My only problem with the cast is Rosario Dawson as Claire Temple. While Claire is very important to the story as she repeatedly puts Murdoch back together as he fights towards finding Fisk and becoming Daredevil it’s Dawson who feels out of place. An actress I’m a fan of, and highly crushing on, it sucks to write that it seems like she took the big paycheck, rattled off lines, and ran to the bank to cash the check. Her performance just seems as sterile and cold as the medical tools she uses to stitch up Murdoch.
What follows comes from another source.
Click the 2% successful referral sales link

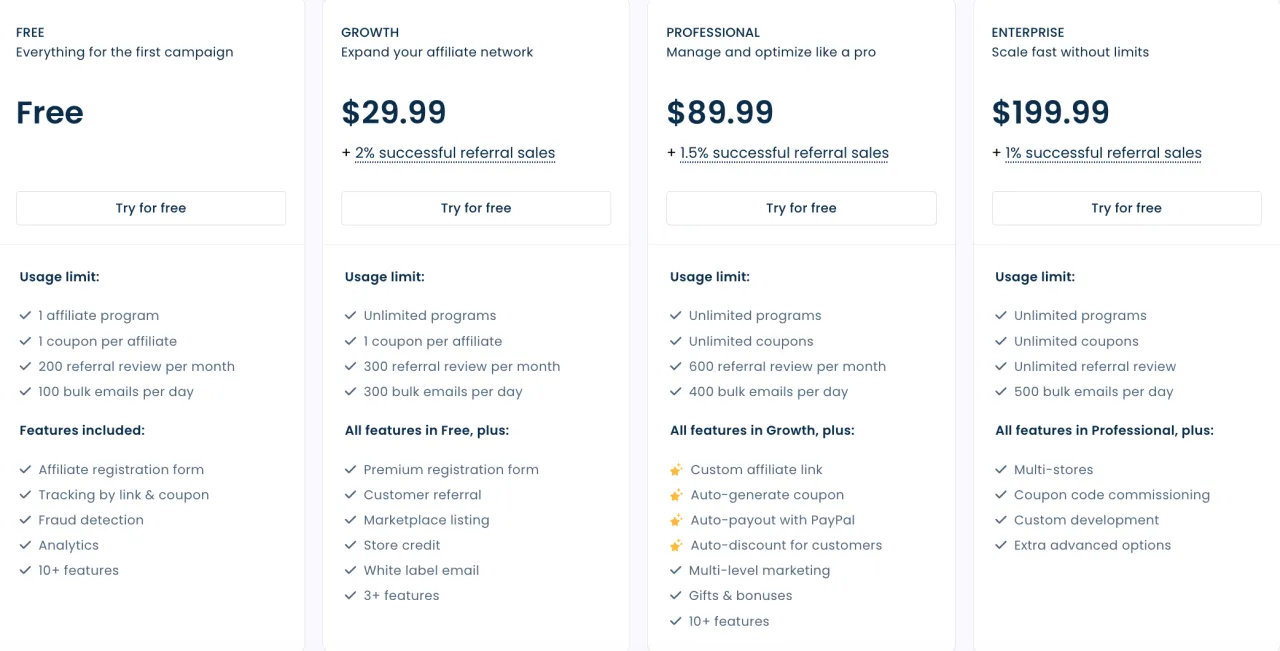click(455, 153)
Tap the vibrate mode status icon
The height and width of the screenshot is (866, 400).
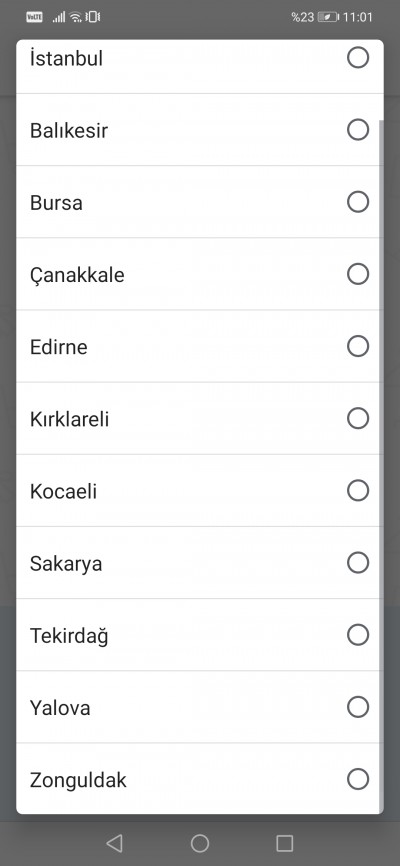point(93,17)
Marvel and Netflix has done something many of us have wanted from a comic book adaption to TV. They gave us a progressive storyline that grows in depth as the show continued, like a comic book does from issue to issue. The sad part is we now must wait months for this story to continue in season two instead of running to the store next month for the latest issue.

Daredevil the series will surely last as long as the comics if they continue on the path they’ve created and I intend to be there to watch every second of it.